Problem details: Rewrite the listing below, replacing "coordinates" with "position" wherever it occurs and leaving everything else as it is.
======== Records for the exercise ========
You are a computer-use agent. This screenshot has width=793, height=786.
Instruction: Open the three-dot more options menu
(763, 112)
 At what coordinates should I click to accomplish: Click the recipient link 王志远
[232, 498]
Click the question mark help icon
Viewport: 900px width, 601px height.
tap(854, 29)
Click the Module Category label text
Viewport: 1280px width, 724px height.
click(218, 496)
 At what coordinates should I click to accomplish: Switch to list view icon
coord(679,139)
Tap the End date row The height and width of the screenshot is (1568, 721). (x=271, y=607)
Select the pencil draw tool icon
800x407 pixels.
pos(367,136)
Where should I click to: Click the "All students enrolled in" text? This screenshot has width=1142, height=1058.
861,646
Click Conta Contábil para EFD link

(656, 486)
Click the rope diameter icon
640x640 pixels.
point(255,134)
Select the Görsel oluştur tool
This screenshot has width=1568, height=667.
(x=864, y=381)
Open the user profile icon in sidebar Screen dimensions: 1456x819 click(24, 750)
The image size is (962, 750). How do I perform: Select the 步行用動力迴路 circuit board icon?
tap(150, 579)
========
Exercise solution:
You are a computer-use agent. This screenshot has width=793, height=786.
Instruction: Open the three-dot more options menu
(763, 112)
 At what position should I click to accomplish: Click the recipient link 王志远
[232, 498]
Click the question mark help icon
Viewport: 900px width, 601px height.
tap(854, 29)
Click the Module Category label text
Viewport: 1280px width, 724px height.
click(218, 496)
 At what position should I click to accomplish: Switch to list view icon
coord(679,139)
Tap the End date row The height and width of the screenshot is (1568, 721). (x=271, y=607)
Select the pencil draw tool icon
800x407 pixels.
pos(367,136)
Where should I click to: Click the "All students enrolled in" text? This screenshot has width=1142, height=1058.
861,646
Click Conta Contábil para EFD link

(656, 486)
Click the rope diameter icon
640x640 pixels.
point(255,134)
Select the Görsel oluştur tool
This screenshot has width=1568, height=667.
(x=864, y=381)
Open the user profile icon in sidebar Screen dimensions: 1456x819 click(24, 750)
The image size is (962, 750). How do I perform: Select the 步行用動力迴路 circuit board icon?
tap(150, 579)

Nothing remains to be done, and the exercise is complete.